Weddings and births on 12/12/12
Posted at: 12/12/2012 6:11 PM
| Updated at: 12/12/2012 6:42 PM
By: Joseph Lynch, KOB Eyewitness News 4
Ever forget a birthday or anniversary? Iconic dates have become quite the trend in the United States for getting married. Considering it's the single most important date in ones life, there's no way of forgetting 12/12/12. Or is there?
The Sedillos had it planned out for months. The groom Daniel claimed it wasn't even his first choice of days to get married. "I chose April 1st. Hahaha," Daniel said.
With all the pictures and family there to remind him, there's not much of a chance on forgetting this day, according to Daniel. "I won't even have to have it tattooed," Daniel said.

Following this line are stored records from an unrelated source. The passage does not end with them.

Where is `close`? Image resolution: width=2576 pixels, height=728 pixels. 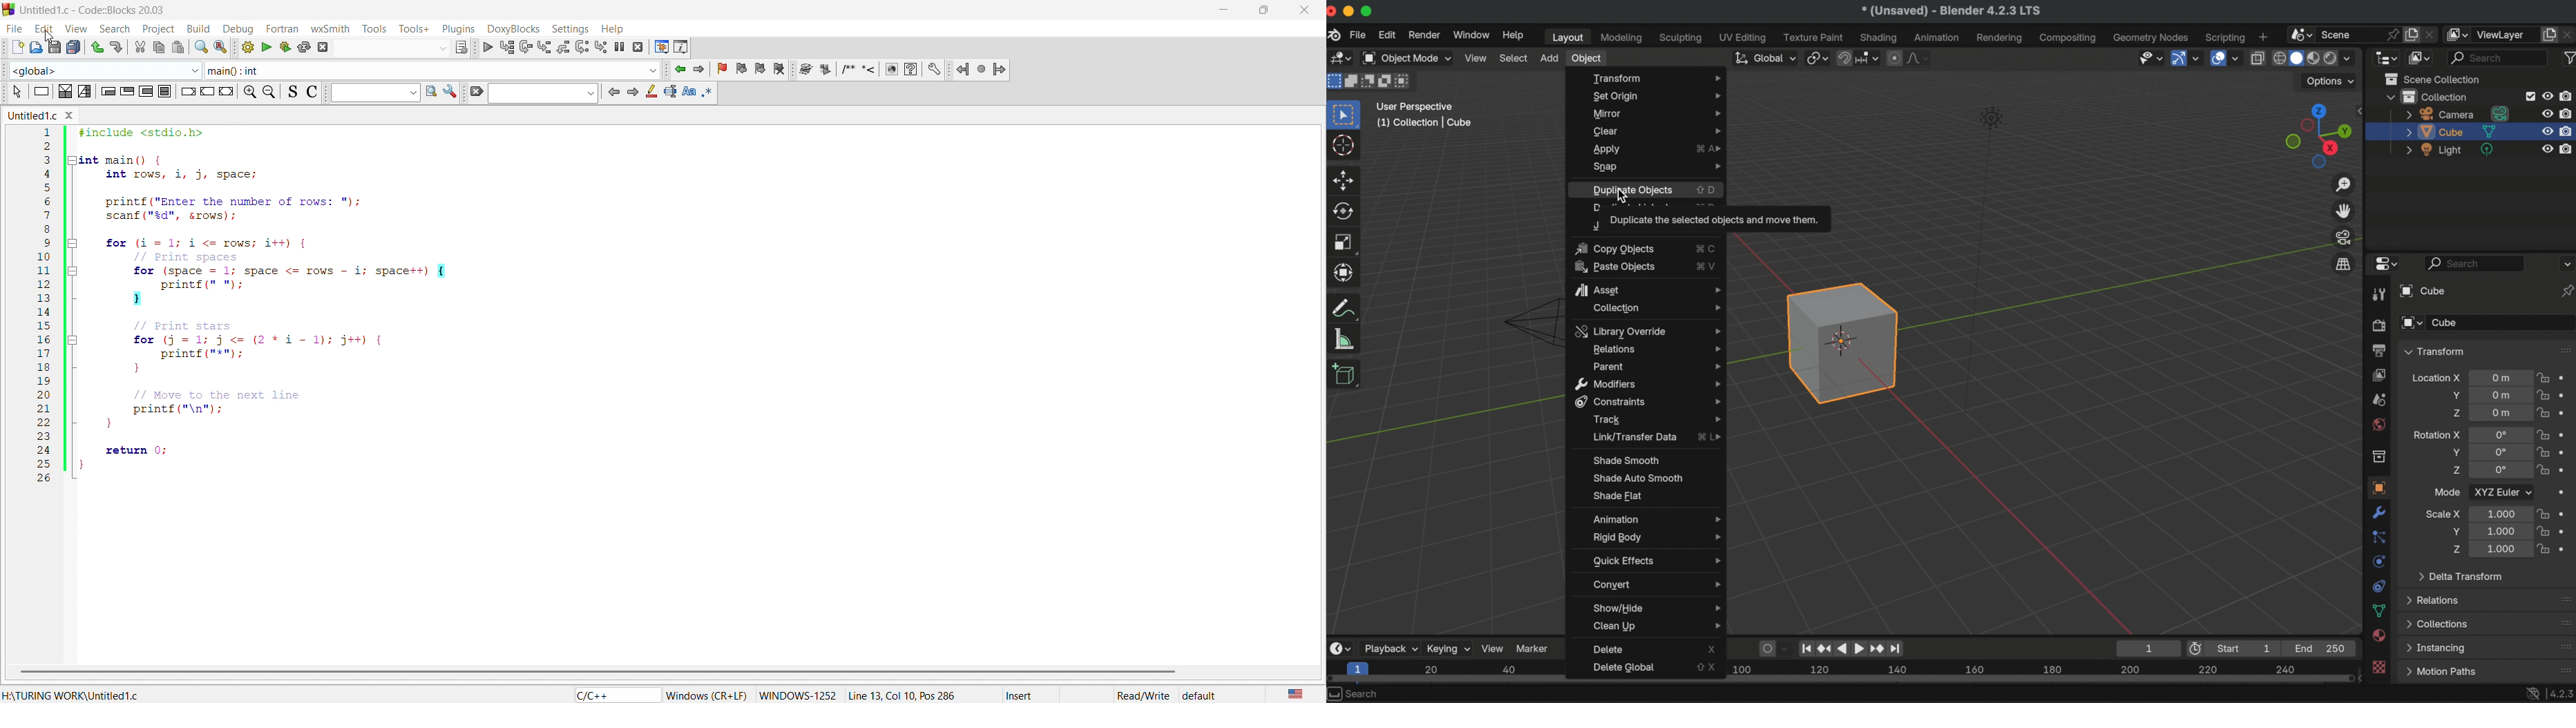
close is located at coordinates (1304, 10).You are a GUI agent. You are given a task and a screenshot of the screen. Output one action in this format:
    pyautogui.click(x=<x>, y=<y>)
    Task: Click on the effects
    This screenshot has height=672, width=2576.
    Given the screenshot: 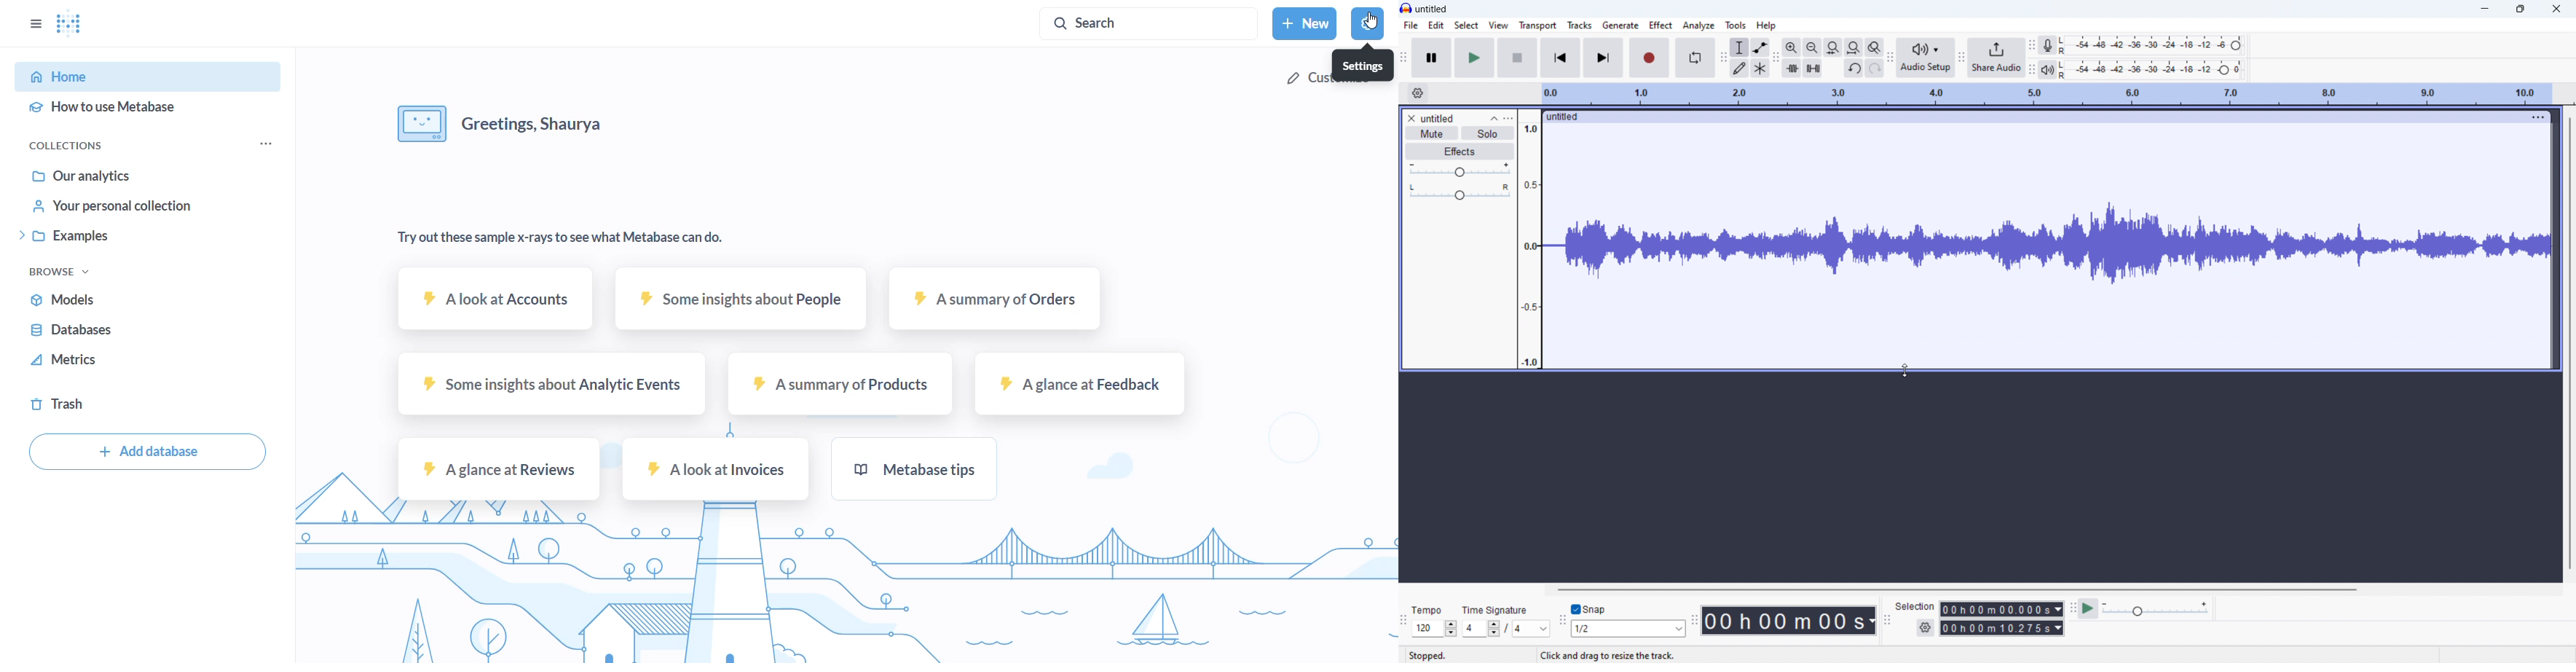 What is the action you would take?
    pyautogui.click(x=1460, y=152)
    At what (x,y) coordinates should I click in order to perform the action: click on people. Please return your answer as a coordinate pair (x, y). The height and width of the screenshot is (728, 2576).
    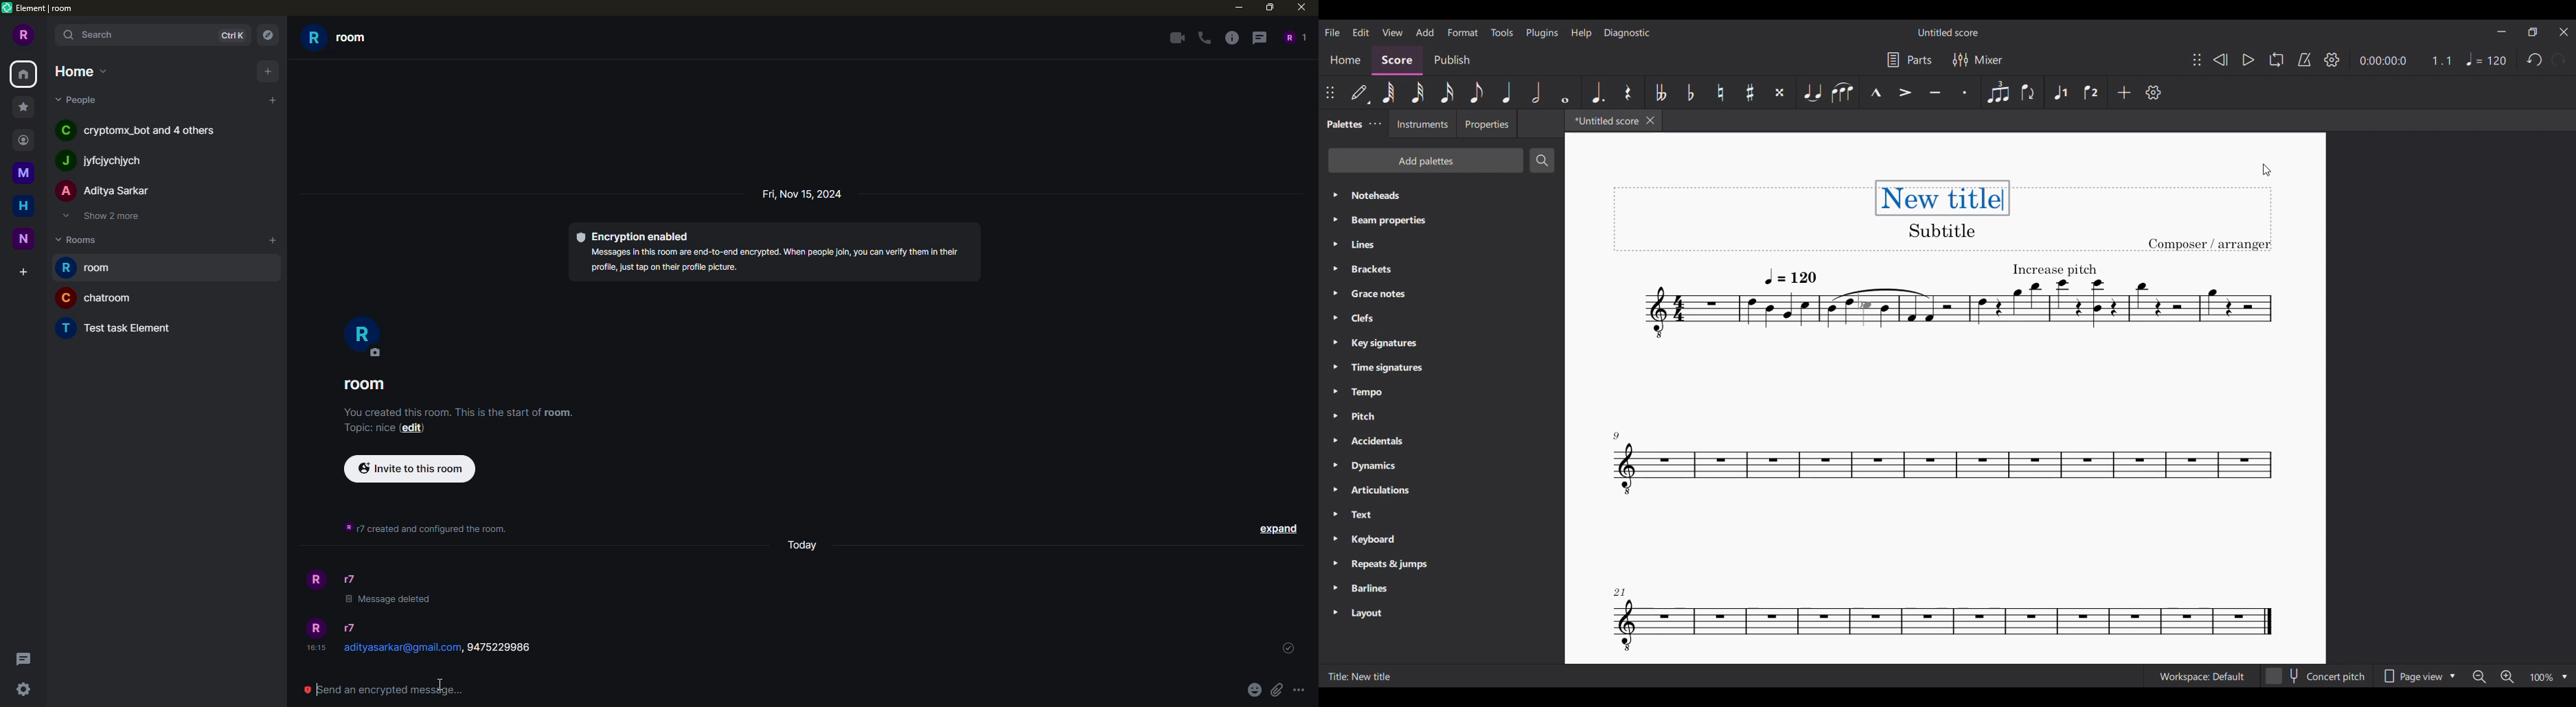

12/12/12 should be hard for even the Pearsons to forget. They got married at a drive-thru at 12:12 Wednesday in Nob Hill. Considering their history with remembering first dates and other relationship milestones, they couldn't have chosen a more perfect day to tie the knot, according to Bradley and Whitney.
"No, but it's a good thing because I think we forgot our last three year so... We both forgot our last anniversary so we won't forget this time. It was definitely meant to be," Whitney said.
The minister at the Wedding Chapel in Nob Hill, Reverend Pearl Gabaldon, said that people have been telling her about the importance of the number twelve.
"People come in here all the time telling me that twelve is an important number. And so yes, to most people getting married today I'm going to say the vast majority of them feel like it's a special number to them," Rev. Gabaldon said.
The New family was also feeling the power of the number twelve Wednesday, when they welcomed their baby boy Cayvin Blake into the world. Considering that he wasn't scheduled to be born until early 2013, mom and dad Heather and Thomas New think it was baby Cayvin's decision to come today.
"I think it's something that he can brag about for the rest of his life. Yeah, 'cause I mean it's only once every century."